EXERCISE: Leave out every line before the one that contains "คุณยิ่งชีพครับ ไม่เรียก 'พลีชีพ'". Please restate that line and the rest of the data word for word, through the end.

╭──

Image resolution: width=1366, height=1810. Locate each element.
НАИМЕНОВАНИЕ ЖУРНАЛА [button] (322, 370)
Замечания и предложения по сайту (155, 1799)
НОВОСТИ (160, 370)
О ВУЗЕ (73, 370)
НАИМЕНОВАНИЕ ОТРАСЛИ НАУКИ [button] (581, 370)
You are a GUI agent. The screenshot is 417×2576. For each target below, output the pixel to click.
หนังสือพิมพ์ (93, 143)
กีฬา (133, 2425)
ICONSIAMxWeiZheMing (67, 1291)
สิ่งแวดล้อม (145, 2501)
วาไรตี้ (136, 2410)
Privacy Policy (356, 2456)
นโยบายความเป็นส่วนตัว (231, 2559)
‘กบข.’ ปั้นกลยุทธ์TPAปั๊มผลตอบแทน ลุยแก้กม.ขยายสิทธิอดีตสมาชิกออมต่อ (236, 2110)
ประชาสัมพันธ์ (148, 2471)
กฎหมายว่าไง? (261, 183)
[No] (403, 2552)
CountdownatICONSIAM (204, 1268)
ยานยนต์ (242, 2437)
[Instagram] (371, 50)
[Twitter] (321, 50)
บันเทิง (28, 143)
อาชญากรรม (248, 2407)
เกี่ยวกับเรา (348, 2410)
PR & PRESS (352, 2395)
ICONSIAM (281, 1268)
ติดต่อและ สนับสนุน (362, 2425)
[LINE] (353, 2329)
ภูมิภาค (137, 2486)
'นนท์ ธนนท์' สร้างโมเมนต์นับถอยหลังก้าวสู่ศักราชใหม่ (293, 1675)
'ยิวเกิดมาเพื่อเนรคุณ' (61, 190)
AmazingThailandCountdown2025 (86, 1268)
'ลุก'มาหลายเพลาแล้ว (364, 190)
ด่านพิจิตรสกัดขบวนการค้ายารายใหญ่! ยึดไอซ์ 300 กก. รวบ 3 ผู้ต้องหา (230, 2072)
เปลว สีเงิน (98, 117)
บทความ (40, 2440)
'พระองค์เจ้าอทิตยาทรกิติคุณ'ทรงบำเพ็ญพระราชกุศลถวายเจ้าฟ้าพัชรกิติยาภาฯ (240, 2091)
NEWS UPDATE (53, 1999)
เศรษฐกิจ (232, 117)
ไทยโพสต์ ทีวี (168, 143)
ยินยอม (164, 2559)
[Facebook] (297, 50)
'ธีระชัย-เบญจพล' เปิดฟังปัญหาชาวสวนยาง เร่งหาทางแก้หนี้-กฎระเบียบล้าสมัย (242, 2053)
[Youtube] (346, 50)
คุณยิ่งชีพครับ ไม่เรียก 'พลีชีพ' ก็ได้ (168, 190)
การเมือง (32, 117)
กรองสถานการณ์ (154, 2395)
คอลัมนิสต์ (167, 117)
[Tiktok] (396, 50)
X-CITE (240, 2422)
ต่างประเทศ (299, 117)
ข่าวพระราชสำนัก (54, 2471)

╰──

ANSWER AREA:
คุณยิ่งชีพครับ ไม่เรียก 'พลีชีพ' ก็ได้ (168, 190)
การเมือง (32, 117)
กรองสถานการณ์ (154, 2395)
คอลัมนิสต์ (167, 117)
[Tiktok] (396, 50)
X-CITE (240, 2422)
ต่างประเทศ (299, 117)
ข่าวพระราชสำนัก (54, 2471)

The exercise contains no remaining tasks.